Exporting BigQuery data for analysis using python - python

I am new to Google BigQuery so I'm trying to understand how to best accomplish my use case.
I have daily data of customer visits stored in BigQuery that I wish to analyse using some algorithms that I have written in python. Since, there are multiple scripts that use subsets of the daily data, I was wondering what would be the best way to fetch and temporarily store the data. Additionally, the scripts run in a sequential manner. Each script modifies some columns of the data and the subsequent script uses this modified data. After all the scripts have run, I want to store the modified data back to BigQuery.
Some approaches I had in mind are:
Export the bigquery table into a GAE (Google App Engine) instance as a db file and query the relevant data for each script from the db file using sqlite3 python package. Once, all the scripts have run, store the modified table back to BigQuery and then remove the db file from the GAE instance.
Query data from BigQuery every time I want to run a script using the google-cloud python client library or pandas gbq package. Modify the BigQuery table after running each script.
Could somebody know which of these would be a better way to accomplish this (in terms of efficiency/cost) or suggest alternatives?
Thanks!

The answer to your question mostly depends on your use case and the size of the data that you will be processing, so there is not an absolute and correct answer for it.
However, there are some points that you may want to take into account regarding the usage of BigQuery and how some of its features can be interesting for you in the scenario you described.
Let me quickly go over the main topics you should have a look at:
Pricing: leaving aside the billing of storage, and focusing in the cost of queries themselves (which is more related to your use case), BigQuery billing is based on the number of bytes processed on each query. There is a 1TB free quota per month, and from then on, the cost is of $5 per TB of processed data, being the minimum measurable unit 10MB of data.
Cache: when BigQuery returns some information, it is stored in a temporary cached table (or a permanent one if you wish), and they are maintained for approximately 24 hours with some exceptions that you may find in this same documentation link (they are also best-effort, so earlier deletion may happen too). Results returned from a cached table are not billed (because as per the definition of the billing, the cost is based on the number of bytes processed, and accessing a cached table implies that there is no processing being done), as long as you are running the exact same query. I think it would be worth having a look at this feature, because from your sentence "Since there are multiple scripts that use subsets of the daily data", maybe (but just guessing here) it applies to your use case to perform a single query once and then retrieve the results multiple times from a cached version without having to store it anywhere else.

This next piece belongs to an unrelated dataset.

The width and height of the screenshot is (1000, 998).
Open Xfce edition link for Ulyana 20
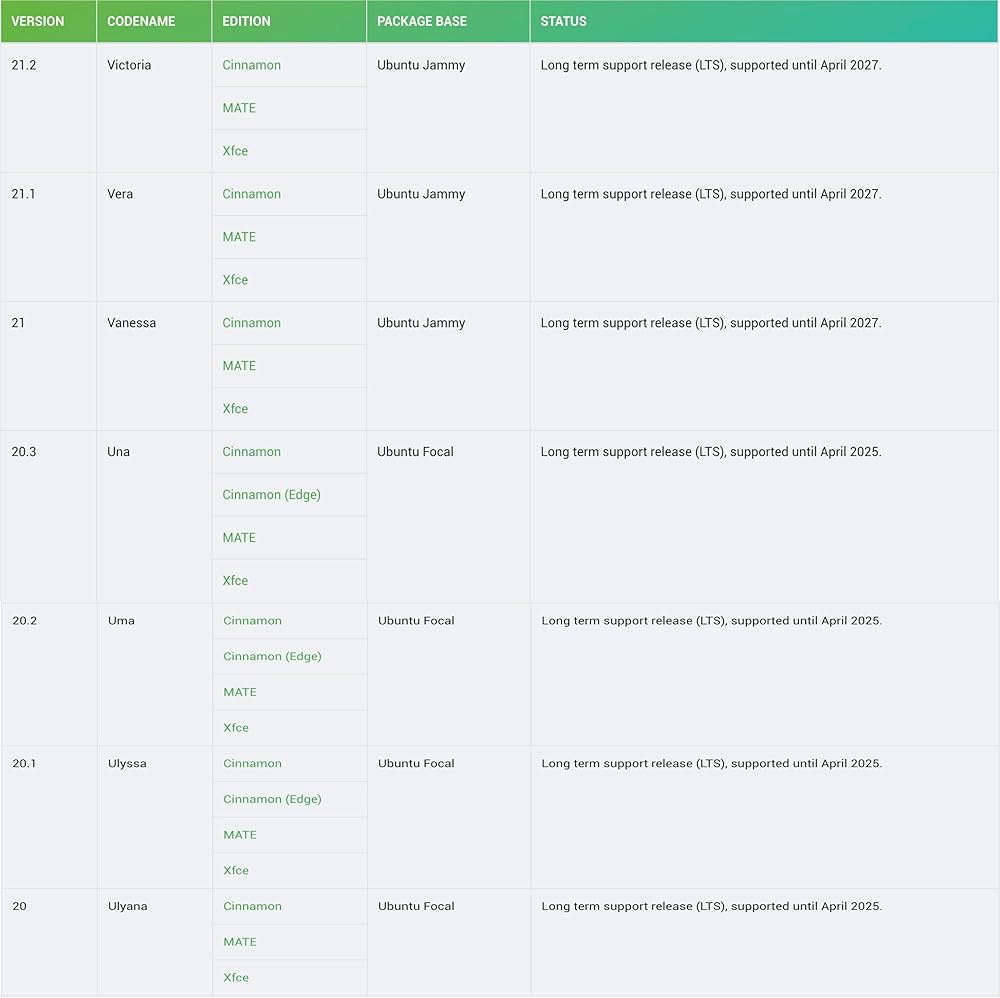(x=236, y=978)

Partitions: BigQuery offers the concept of partitioned tables, which are individual tables that are partitioned into smaller segments by date, what will make it easier to query data daily as you require.
Speed: BigQuery offers a real-time analytics platform, so you will be able to perform fast queries retrieving the information you need, applying some initial processing that you can later use in your custom Python algorithms.
So, in general, I would say that there is no need for you to keep any other database with partial results a part from your BigQuery storage. In terms of resource and cost efficiency, BigQuery offers enough features for you to work with your data locally without having to deal with huge expenses or delays in data retrieving. However, again, this will finally depend on your use case and the amount of data you are storing and need to process simultaneously; but in general terms, I would just go with BigQuery on its own.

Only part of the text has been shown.